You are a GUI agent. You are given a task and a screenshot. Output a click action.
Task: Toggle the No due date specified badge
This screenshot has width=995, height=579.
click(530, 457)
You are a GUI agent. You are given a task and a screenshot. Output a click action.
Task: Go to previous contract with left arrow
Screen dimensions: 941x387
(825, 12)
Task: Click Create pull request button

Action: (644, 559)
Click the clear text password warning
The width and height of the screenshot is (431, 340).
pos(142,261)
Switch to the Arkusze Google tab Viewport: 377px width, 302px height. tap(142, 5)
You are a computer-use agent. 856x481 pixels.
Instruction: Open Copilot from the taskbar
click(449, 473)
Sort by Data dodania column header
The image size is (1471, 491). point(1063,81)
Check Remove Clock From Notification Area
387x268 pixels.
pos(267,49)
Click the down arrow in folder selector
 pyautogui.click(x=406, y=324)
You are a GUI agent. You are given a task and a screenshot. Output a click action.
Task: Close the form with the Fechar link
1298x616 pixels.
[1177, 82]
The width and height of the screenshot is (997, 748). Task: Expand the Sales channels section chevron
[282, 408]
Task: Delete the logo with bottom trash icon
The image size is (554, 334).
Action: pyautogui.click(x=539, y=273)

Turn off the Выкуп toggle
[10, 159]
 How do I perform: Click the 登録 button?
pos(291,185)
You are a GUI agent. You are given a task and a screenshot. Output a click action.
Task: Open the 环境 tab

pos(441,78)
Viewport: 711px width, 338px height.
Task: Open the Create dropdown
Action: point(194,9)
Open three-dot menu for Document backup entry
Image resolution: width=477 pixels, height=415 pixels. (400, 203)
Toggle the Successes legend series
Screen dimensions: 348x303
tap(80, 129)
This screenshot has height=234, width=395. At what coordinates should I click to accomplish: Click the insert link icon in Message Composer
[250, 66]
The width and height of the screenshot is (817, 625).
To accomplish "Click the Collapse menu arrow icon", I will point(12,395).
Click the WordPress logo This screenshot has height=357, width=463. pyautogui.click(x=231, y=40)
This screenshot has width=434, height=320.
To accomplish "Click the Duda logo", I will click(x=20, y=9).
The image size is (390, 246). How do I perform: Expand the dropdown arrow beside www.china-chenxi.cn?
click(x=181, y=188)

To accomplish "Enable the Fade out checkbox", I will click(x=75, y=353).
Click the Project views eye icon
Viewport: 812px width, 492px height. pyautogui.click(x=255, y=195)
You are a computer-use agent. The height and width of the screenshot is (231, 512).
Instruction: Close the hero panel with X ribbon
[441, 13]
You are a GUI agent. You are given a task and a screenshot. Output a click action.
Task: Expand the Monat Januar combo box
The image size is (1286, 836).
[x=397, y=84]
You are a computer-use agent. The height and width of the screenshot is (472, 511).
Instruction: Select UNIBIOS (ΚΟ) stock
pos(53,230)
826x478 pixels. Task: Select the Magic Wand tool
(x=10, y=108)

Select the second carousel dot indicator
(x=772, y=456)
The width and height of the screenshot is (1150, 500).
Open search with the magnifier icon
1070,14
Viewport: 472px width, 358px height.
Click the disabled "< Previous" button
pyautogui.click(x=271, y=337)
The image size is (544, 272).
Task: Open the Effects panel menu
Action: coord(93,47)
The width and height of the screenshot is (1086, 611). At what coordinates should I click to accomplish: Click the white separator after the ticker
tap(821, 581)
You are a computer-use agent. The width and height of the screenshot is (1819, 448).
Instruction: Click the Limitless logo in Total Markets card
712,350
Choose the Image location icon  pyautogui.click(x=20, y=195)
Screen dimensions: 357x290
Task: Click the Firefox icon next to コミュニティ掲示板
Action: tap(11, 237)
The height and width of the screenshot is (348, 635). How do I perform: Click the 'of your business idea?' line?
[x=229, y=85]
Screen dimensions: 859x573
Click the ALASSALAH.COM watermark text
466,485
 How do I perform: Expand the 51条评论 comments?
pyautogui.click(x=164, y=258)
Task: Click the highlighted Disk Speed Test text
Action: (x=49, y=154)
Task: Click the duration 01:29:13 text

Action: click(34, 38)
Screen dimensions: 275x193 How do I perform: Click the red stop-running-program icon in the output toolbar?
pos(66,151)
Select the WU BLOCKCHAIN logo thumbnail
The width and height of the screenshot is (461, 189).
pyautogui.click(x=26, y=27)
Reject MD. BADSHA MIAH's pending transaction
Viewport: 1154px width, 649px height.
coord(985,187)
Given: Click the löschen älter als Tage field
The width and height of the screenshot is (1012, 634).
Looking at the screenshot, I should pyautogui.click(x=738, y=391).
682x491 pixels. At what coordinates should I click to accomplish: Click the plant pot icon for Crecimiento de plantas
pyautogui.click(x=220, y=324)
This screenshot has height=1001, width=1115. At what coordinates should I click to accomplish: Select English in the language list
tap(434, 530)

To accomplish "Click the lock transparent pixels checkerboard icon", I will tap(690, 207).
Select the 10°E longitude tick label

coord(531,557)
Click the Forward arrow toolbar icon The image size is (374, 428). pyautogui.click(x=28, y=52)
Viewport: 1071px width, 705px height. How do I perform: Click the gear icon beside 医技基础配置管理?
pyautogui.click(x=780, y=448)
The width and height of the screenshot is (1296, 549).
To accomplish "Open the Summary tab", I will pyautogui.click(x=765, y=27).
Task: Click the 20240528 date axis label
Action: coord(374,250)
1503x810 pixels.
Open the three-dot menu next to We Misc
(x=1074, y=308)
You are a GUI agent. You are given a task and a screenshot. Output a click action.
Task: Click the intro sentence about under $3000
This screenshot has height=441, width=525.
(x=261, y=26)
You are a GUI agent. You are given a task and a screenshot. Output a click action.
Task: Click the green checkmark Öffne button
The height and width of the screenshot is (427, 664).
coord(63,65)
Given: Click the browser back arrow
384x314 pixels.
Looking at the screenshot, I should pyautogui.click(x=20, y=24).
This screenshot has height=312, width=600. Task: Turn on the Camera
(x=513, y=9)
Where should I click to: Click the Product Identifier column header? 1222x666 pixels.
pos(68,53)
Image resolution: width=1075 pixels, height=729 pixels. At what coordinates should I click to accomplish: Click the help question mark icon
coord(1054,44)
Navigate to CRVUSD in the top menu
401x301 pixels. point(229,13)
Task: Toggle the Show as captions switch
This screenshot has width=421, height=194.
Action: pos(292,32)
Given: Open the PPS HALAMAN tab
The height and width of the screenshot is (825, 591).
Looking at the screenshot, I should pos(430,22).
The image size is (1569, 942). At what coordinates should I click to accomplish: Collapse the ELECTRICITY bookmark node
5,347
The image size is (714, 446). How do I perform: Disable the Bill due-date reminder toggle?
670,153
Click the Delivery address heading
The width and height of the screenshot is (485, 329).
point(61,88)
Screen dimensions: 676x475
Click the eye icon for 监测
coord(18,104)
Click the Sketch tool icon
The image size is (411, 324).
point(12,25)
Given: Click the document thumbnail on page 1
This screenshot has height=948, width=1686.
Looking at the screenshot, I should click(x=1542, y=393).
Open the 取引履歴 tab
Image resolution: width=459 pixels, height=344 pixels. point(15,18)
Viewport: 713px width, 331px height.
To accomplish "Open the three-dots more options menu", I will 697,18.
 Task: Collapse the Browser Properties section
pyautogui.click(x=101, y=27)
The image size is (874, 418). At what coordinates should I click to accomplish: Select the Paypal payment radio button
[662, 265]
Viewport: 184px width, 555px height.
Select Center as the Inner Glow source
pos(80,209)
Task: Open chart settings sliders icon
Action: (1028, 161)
========================================================================
» What the task requires
Look over the entries for "computer", then copy every line that includes that string.

» Task answer
You are a computer-use agent. 856x481 pixels.
You are a computer-use agent. The height and width of the screenshot is (231, 512).
You are a computer-use agent. The height and width of the screenshot is (472, 511).
You are a computer-use agent. The width and height of the screenshot is (1819, 448).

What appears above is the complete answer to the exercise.